Ci sono state tanti episodi particolari, che ci hanno permesso di fare esperienza nuova, ma sperimentate prima che hanno formato le nostre persone, soprattutto che chi ha vissuto per diversi anni al borgo come: Sr. Caterina; Sr. Carmela; Sr. M. Enrica; Sr. Michela; Sr Giovanna; Sr. Christine e altre. Episodi come la collaborazione con i comitati scolastici e con la circoscrizione; per abbellire la scuola e per introdurre progetti nuove, per realizzare gite scolastiche, recite di fine anno, collaborazione missionaria con il Madagascar dove viveva e operava un nostro conterraneo Fratel Angelo Piva, che nei suoi ritorni in Italia, passava sempre a visitare e a parlare con i bambini della scuola materna e con i ragazzi del catechismo.
Episodi come: le colonie estive; le gite e i pellegrinaggi parrocchiale; i campeggi estivi; le biciclettate con don Giuseppe; le feste dell’ACR; i centri di ascolto per educare alla lettura e alla comprensione della Parola di Dio; la processione della Madonna di Sessano con le macchie, che arrivava a toccare i vari punti del territorio della parrocchia, una esperienza mariana significativa e toccante, della madonna pellegrina con catechesi sulle virtù di Maria e santa messa nelle famiglie, esperienza che non abbiamo più fatto in altre esperienze di parrocchia. Il mese di maggio in Chiesa con canti, fioretti e grande devozione che ci hanno insegnato come trovare in Maria la via per arrivare a Gesù. Le tante feste: patronale, dei corpi, degli anziani, per l’inizio della catechesi, per la preparazione al Natale e alla Pasqua, feste che ci facevano conoscere meglio tra di noi, che ci aiutavano a legare di più e vivere con creatività ed entusiasmo la vita della comunità, accrescendo in ognuno il senso di responsabilità e di appartenenza (aiutata anche dall’informazione settimanale di “Camminiamo insieme”).
Come dimenticare i Cineforum della domenica pomeriggio con Maria Polin, Beppi Toldo e don Giuseppe, una carrellata di film non solo religiosi, ma anche impegnativi che formavano piccoli e adulti sia spiritualmente che culturalmente.

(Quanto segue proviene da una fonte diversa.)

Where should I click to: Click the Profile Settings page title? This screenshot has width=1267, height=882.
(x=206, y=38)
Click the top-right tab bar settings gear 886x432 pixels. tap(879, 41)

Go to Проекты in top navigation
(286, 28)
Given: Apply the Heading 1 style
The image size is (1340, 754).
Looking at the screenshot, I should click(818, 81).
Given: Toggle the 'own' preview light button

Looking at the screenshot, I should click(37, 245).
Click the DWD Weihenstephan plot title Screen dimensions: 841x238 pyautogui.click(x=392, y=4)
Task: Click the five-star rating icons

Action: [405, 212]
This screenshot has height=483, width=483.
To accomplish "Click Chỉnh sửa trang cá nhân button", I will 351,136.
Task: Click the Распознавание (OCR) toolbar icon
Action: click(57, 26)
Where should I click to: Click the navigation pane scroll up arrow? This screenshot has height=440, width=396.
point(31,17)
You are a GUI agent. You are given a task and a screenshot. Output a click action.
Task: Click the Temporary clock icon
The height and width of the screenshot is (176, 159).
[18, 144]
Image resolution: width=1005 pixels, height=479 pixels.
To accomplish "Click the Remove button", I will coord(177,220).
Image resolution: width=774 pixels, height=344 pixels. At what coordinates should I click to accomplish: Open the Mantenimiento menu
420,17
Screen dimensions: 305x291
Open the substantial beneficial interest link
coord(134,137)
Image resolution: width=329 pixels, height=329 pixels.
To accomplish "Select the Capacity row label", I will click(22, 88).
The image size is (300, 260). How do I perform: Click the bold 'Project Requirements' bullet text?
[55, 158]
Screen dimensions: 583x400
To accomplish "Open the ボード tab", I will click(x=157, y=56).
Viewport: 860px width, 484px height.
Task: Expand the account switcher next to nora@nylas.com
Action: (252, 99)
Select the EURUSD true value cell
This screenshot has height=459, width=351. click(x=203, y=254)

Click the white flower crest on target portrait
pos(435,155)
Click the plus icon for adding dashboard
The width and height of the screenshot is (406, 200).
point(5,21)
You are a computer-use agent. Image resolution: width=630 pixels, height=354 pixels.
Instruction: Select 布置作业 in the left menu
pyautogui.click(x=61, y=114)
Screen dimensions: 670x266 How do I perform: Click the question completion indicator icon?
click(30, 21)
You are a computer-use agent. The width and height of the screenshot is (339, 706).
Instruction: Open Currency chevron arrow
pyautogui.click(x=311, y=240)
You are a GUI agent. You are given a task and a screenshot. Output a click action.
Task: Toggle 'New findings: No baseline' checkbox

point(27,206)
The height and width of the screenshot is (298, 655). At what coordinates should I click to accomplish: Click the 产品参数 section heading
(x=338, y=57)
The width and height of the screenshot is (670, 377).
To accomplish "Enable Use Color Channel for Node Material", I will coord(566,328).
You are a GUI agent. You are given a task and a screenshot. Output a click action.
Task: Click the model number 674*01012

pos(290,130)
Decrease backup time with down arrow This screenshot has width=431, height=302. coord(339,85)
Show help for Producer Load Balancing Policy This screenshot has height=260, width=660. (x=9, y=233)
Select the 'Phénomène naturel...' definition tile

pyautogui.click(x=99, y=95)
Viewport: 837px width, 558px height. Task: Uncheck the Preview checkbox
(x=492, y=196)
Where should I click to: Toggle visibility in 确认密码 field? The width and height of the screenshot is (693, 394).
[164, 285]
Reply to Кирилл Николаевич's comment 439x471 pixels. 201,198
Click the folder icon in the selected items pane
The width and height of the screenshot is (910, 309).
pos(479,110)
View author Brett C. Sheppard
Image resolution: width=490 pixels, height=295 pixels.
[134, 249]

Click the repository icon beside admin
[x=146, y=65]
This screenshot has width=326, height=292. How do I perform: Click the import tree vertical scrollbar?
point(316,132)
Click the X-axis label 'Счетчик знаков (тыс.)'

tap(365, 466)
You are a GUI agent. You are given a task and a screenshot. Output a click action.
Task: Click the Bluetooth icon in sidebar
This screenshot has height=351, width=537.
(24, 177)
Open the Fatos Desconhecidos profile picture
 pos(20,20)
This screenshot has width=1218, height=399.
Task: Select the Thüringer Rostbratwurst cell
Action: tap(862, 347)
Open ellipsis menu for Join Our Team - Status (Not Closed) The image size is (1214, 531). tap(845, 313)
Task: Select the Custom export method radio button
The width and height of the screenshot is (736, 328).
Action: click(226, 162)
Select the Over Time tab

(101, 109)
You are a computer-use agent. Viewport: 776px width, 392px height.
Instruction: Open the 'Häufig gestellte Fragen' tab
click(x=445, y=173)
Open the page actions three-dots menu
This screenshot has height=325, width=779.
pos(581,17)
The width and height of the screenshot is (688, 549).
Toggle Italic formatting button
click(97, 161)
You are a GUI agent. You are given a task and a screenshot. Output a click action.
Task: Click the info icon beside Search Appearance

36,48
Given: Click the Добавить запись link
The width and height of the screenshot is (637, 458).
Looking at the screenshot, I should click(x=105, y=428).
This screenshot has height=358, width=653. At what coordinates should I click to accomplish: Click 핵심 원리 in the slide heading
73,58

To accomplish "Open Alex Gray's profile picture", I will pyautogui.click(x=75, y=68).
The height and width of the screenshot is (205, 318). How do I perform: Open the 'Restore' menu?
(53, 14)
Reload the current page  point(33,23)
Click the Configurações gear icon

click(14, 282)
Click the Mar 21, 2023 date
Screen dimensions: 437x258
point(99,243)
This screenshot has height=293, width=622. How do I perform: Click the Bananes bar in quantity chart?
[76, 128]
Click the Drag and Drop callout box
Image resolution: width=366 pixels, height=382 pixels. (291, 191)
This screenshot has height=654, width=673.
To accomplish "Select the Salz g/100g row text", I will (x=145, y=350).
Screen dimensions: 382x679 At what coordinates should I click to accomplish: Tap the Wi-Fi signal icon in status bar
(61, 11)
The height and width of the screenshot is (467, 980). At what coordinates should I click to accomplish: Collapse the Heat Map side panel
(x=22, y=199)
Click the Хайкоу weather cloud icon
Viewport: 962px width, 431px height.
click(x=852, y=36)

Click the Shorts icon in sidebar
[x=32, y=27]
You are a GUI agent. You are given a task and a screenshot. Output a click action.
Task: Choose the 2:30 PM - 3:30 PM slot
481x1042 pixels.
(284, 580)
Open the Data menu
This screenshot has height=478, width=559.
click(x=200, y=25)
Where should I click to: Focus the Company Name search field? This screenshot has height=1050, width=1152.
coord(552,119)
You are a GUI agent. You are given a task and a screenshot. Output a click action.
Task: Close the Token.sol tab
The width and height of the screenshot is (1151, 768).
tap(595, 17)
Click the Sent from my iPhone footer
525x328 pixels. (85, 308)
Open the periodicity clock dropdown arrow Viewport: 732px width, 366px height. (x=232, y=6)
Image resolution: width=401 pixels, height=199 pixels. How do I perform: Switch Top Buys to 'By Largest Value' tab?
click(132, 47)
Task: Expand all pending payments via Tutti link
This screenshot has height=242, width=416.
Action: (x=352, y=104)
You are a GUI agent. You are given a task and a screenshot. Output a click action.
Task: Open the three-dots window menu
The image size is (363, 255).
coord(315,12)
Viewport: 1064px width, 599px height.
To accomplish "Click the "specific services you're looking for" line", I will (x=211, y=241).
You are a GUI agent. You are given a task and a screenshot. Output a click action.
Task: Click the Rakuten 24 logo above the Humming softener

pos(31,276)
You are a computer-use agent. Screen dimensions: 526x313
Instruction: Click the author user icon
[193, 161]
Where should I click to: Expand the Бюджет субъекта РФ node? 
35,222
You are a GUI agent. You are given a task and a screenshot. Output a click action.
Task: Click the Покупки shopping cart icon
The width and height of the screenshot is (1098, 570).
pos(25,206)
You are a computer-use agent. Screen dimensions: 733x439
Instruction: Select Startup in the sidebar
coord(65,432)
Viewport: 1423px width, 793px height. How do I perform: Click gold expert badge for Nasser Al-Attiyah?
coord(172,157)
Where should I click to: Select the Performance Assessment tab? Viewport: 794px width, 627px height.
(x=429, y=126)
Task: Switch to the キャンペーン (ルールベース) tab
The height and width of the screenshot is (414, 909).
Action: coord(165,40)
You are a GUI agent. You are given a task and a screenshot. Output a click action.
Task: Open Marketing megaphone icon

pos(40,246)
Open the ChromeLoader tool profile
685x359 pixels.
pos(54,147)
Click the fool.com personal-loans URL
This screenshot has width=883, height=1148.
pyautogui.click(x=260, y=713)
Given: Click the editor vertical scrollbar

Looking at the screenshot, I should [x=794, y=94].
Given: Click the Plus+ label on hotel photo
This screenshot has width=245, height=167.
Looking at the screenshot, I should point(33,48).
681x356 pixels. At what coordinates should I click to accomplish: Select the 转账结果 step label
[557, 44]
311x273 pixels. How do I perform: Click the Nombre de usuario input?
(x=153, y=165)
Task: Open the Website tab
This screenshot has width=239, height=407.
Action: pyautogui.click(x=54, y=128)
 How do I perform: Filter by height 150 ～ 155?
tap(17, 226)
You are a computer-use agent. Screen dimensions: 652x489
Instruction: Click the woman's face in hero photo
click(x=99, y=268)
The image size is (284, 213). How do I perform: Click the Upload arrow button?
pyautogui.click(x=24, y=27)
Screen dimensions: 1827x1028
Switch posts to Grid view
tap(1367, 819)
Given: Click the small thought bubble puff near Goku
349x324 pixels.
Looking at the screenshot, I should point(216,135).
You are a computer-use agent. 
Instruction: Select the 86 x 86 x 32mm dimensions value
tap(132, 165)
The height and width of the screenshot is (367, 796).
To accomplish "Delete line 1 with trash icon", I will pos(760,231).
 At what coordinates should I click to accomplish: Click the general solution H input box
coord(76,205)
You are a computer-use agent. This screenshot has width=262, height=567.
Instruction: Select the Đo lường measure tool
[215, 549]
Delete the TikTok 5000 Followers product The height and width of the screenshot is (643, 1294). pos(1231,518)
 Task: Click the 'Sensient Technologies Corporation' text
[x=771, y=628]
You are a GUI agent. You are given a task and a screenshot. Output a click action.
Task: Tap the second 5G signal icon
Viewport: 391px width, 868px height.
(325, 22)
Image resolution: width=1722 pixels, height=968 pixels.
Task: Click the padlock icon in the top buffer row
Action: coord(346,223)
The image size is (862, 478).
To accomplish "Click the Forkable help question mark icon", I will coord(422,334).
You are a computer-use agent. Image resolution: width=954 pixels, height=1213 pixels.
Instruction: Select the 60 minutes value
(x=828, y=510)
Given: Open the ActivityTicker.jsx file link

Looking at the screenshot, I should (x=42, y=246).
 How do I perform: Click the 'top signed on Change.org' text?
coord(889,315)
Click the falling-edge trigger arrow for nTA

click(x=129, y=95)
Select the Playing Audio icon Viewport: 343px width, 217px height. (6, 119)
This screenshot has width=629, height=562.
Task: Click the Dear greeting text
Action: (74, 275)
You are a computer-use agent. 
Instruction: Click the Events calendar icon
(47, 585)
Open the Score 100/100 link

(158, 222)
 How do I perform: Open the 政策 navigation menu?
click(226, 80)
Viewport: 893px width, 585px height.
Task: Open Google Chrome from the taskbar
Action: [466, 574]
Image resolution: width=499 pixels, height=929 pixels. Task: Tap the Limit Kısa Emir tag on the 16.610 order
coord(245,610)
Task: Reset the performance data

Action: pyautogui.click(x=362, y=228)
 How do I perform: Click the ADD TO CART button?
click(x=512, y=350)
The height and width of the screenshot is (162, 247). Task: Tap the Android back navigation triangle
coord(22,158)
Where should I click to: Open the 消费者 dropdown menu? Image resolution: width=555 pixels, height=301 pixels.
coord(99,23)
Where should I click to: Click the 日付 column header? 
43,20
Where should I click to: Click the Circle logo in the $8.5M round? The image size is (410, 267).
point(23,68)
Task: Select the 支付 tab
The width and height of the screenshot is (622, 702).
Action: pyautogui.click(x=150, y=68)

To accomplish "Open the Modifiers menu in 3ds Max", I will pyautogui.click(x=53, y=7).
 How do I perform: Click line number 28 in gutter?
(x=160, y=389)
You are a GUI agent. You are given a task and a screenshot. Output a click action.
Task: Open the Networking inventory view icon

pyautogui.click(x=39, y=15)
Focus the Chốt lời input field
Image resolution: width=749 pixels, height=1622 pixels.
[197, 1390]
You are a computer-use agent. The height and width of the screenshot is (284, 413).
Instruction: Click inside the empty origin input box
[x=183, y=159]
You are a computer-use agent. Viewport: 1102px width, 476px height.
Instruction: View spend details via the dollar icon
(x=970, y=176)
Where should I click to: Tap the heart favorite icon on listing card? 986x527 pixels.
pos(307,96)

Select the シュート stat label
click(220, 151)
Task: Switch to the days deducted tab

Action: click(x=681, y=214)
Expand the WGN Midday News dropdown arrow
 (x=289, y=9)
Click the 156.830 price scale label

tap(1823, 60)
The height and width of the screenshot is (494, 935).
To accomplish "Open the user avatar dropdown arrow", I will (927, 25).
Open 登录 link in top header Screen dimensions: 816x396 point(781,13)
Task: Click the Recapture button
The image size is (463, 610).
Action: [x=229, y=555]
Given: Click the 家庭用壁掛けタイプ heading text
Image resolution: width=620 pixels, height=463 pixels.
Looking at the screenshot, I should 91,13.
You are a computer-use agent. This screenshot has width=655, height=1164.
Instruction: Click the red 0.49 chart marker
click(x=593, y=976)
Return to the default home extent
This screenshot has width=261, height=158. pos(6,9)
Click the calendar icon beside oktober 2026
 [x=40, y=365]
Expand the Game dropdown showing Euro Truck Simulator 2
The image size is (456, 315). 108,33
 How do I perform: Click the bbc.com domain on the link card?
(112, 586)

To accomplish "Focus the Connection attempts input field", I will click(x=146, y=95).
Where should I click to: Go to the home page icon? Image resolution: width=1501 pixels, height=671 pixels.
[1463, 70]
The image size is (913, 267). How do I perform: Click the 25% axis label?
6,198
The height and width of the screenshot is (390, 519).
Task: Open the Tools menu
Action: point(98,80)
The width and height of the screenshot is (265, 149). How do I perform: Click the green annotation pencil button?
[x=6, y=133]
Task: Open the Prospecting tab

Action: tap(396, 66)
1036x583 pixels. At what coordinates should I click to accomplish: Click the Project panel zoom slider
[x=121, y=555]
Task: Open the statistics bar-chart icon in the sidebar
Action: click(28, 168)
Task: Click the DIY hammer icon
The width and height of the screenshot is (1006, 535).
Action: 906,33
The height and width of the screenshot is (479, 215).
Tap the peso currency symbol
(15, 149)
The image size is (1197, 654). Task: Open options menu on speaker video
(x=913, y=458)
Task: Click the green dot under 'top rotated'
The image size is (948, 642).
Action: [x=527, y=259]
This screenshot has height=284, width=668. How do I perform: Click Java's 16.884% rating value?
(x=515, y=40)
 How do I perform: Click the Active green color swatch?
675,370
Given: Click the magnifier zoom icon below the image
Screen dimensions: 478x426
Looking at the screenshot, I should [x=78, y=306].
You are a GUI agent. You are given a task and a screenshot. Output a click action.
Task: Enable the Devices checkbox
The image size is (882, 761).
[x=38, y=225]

In fine vorrei ricordare le varie esperienze comunitarie che ci hanno fatto amare la storia, attraverso conferenze, visite guidate e altro per imparare a conoscere il territorio, riscoprendo le radici storiche di Borgo Sessano, con i suoi usi, costumi, tradizioni e dialetti, che sono confluiti nella nascita del museo di Casa Nostra. Ma anche le esperienze di incontro con il nuovo e il diverso da noi, quando don Giuseppe invitò in parrocchia per un momento di scambio e di convivialità, i lavoratori stagionali, quasi tutti africani, che venivano al borgo per la raccolta dei cocomeri. Apertura e conoscenza che poi si è trasformata in solidarietà e aiuto concreto, fornendo loro abiti puliti, scarpe, coperte e cibo, e altro … per mandare i soldi che guadagnavano alle famiglie, questi lavoratori vivevano in condizioni davvero molto precarie. In tutti questi episodi che abbiamo ricordato abbiamo fatto una esperienza di vera e concreta sinodalità ecclesiale.